A suspected suicide bombing at a wedding in southeastern Turkey killed at least 51 people on Saturday night, the Associated Press reports, and Turkish President Recep Tayyip Erdoğan announced on Sunday that the bomber was a child as young as 12, and that ISIS was probably behind the attack. The explosion, which struck a Kurdish wedding party of more than 200 people packed into a narrow alleyway in the city of Gaziantep near the Syrian border, also injured 69 people, 17 of whom remain in critical condition, according to the state-run Anadolu news agency.
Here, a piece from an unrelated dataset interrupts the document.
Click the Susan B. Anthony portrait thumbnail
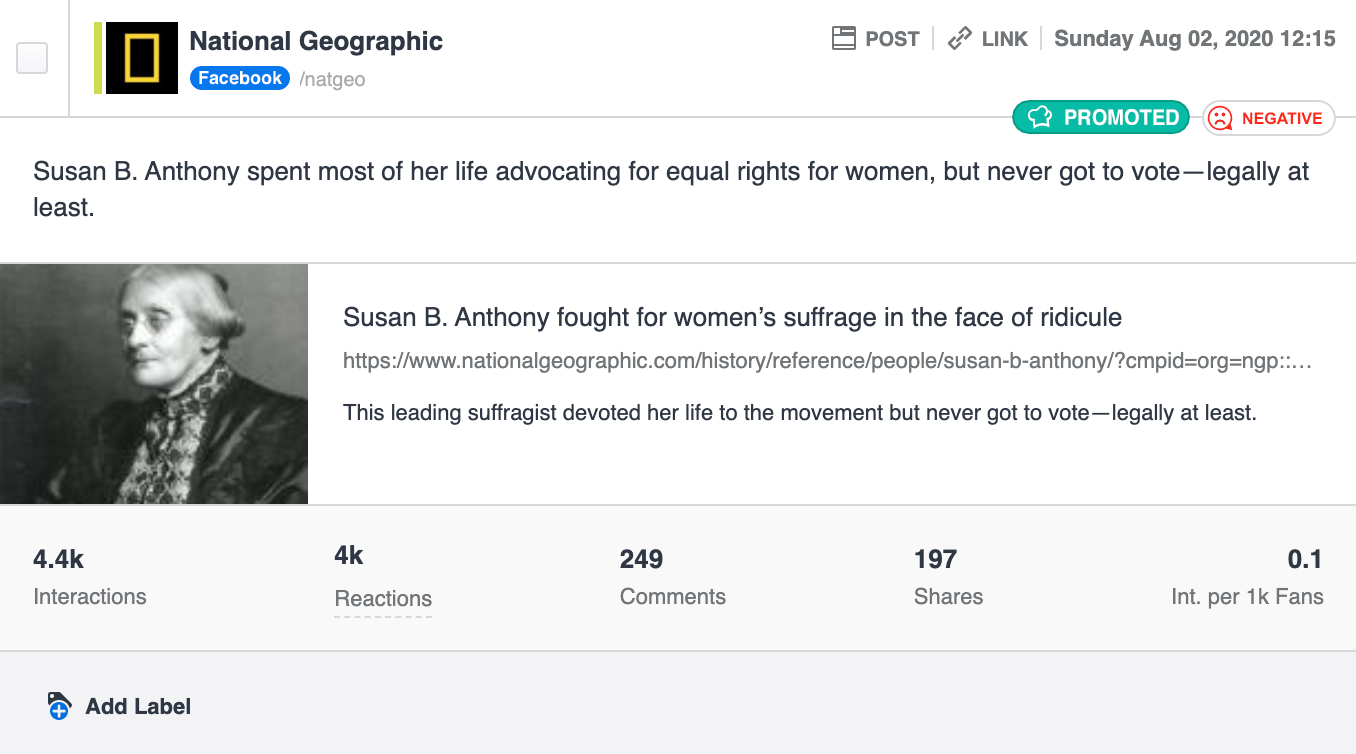This screenshot has width=1356, height=754. click(154, 384)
No group has claimed responsibility for the bombing, which is the deadliest terrorist attack yet this year in Turkey. It also comes at a time of extraordinary tension in the country, which has experienced numerous terrorist attacks over the past year, a coup attempt by members of the Turkish military last month, and a continuing violent conflict between the Turkish government and Kurdish militants.
The bride and groom reportedly survived the bombing, but some of their close family members did not.
President Erdoğan blamed the attack on ISIS, who he says is trying to divide the Turkish population along religious and ethnic lines. Before the bombing on Saturday, the Kurdistan Communities Union, which includes the PKK militant group, announced that it would seek an end to its three-decade conflict with the Turkish government. Though it’s not clear if the bombing was a direct response to that announcement, the HDP pro-Kurdish political party decried the attack as such, saying it was “planned to disable the spread of peace and success of possible negotiations.” Last week, a series of three bombings targeting police officers and soldiers in eastern Turkey was blamed on PKK-linked militants. At least 11 people were killed, and hundreds injured, in those attacks.
One security expert who spoke with the AP, a former Turkish military officer named Metin Gurcan, said that ISIS has accomplished two goals with Saturday’s attack, getting revenge on both Kurdish militia forces who have been successfully repelling the group across the border in Syria, and Turkey, which has been ramping up its military involvement against ISIS as well. Anti-ISIS activists in Gaziantep were also killed by the group in April and December, and an ISIS-linked suicide car bomber struck outside the city’s police headquarters in May, killing two police personnel. The city of some 1.5 million residents is also home to many refugees from the Syrian civil war.
In June, Istanbul’s Ataturk airport was attacked by suspected ISIS terrorists, killing 44 people. But hundreds have now been killed across multiple suicide bombings and terrorist attacks that have struck Istanbul, Ankara, and other cities in Turkey since June of last year, all conducted by either ISIS-linked attackers or Kurdish militants. Then in July, the failed military coup resulted in more than 240 deaths, including nearly 50 civilians.
The Erdoğan government is in the middle of waging a wide-scale crackdown on political dissent in Turkey as Erdoğan seeks to consolidate his power following the recent coup attempt, and initially Erdoğan himself did not miss the opportunity to associate Saturday’s attack with that effort, suggesting ISIS is no different from Kurdish militants or the group he blames for the coup, followers of a US-based Muslim cleric named Fethullah Gülen. In fact, ISIS and Kurdish militants are opposing forces and do not share the same makeup, goals, or tactics. As far as the Gülen movement, it remains unclear just how big a threat it actually poses to Turkey, or what its involvement was in the recent coup, which Gülen himself has repeatedly denied participating in. Turkey is asking the U.S. to extradite Gülen back to face prosecution, and Vice President Joe Biden will discuss that request with Erdoğan during a trip to the country on Wednesday.